What is a sleep disorder? Nearly 40 million Americans suffer from a sleep disorder, defined as a medical disorder in sleep patterns. While dozens of disorders have been identified, “We generally see one of three [types of] patients: people who don’t sleep enough, people who sleep too much and people who are doing unusual things in their sleep,” says Dr. Kathryn Middleton, specialist with St. Mary’s Sleep Center. Lucky for the sleep-deprived of southern Wisconsin, two new sleep centers have recently opened in our area, joining the already established TMJ & Sleep Center in Middleton: St. Mary’s Sleep Center, in partnership with Dean Health, and Wisconsin Sleep, a center composed of a clinic managed by the University of Wisconsin Medical Foundation (UWMF) and supported by a lab that is a partnership between Meriter Hospital and UWMF. Both St. Mary’s Sleep Center and Wisconsin Sleep diagnose and perform sleep studies, usually an overnight stay in which the patient’s brain waves and sleep patterns are analyzed, whereas the TMJ & Sleep Center treats patients with diagnosed snoring and sleep apnea. Patients are referred to the centers by their primary care physicians. But quite often, it has taken them some time to get there. “Years ago there was a National Sleep Foundation poll asking patients how many told their doctors that they were having trouble sleeping,” says Middleton. The results? Remarkably few. Unfortunately, many people don’t take their nighttime sleep problems or daytime fatigue as a sign that something could be seriously wrong. Such was the case for Linda Mueller.
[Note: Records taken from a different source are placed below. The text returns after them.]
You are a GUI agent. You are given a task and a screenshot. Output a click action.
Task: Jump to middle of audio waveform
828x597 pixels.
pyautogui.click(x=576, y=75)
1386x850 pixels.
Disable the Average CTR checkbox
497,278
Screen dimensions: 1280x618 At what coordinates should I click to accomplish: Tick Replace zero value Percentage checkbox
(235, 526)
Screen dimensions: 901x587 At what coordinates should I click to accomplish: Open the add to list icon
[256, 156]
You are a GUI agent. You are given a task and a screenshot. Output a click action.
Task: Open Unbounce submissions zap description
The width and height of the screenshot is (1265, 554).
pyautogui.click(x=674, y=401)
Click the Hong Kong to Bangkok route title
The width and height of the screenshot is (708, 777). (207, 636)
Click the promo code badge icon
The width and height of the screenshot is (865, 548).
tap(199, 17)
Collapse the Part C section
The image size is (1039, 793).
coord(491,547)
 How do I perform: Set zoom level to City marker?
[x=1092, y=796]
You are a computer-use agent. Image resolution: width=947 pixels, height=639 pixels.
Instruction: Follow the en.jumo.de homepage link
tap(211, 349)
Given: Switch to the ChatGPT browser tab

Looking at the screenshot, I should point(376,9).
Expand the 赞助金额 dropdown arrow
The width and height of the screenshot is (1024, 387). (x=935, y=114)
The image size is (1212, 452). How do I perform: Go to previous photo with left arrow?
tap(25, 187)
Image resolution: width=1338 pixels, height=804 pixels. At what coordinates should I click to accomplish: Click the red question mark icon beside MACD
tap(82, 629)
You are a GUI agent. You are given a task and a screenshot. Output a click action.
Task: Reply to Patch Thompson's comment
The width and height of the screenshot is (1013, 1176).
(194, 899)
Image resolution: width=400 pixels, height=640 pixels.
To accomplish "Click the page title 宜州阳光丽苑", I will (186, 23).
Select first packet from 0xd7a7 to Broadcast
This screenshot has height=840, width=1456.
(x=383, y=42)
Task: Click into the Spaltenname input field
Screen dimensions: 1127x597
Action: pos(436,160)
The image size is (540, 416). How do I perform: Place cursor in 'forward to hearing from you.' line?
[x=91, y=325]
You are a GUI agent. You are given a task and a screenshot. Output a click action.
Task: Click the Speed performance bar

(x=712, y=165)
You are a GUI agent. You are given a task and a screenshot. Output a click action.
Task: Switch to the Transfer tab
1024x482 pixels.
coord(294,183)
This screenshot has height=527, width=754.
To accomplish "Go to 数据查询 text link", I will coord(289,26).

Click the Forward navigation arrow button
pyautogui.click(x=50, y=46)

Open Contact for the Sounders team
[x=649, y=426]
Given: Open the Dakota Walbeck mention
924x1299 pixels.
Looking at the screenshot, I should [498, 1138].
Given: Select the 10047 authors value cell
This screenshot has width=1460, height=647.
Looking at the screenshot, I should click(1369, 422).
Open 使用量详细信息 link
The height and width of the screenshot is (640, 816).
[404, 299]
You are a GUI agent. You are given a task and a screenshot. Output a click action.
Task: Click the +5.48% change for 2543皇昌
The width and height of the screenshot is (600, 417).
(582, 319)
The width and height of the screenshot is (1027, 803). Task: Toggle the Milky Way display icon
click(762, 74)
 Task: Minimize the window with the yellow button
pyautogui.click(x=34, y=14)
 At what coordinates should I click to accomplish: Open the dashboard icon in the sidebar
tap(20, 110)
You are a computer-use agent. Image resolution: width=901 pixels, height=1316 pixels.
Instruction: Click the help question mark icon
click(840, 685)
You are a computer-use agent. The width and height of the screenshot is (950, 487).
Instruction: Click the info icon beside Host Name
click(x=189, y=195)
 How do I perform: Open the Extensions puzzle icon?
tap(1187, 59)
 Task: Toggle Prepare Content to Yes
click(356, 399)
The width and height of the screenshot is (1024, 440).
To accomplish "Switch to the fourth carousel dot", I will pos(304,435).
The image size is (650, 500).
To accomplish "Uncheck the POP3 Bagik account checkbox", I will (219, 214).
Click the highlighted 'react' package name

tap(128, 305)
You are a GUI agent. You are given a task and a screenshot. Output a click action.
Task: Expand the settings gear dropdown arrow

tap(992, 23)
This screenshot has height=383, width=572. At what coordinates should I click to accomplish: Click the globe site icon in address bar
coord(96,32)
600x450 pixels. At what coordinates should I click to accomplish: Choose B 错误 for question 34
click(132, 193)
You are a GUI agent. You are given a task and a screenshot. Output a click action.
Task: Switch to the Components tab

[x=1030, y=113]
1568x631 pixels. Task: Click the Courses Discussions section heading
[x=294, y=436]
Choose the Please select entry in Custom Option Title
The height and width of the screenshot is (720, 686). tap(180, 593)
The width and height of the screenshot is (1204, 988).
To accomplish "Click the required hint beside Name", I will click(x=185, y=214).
An accidental diagnosis Mueller never thought she had a sleep disorder, even though she’d been having a terrible time sleeping and works as a nurse at St. Mary’s Sleep Center. “I was a very restless sleeper,” she says. “I had very bad night sweats. All night the sheets would be going on and off and I’d wake up drenched. By the end of the night I’d think ’OK, two hours of sleep I guess that’s as good as I can get.’” Mueller, like many women, attributed her symptoms to menopause. She asked Middleton if she could undergo a sleep study, not because of her own sleep problems, but so she could relate to her patients better. After a night being studied, doctors surprised her with a diagnosis: Mueller had sleep apnea.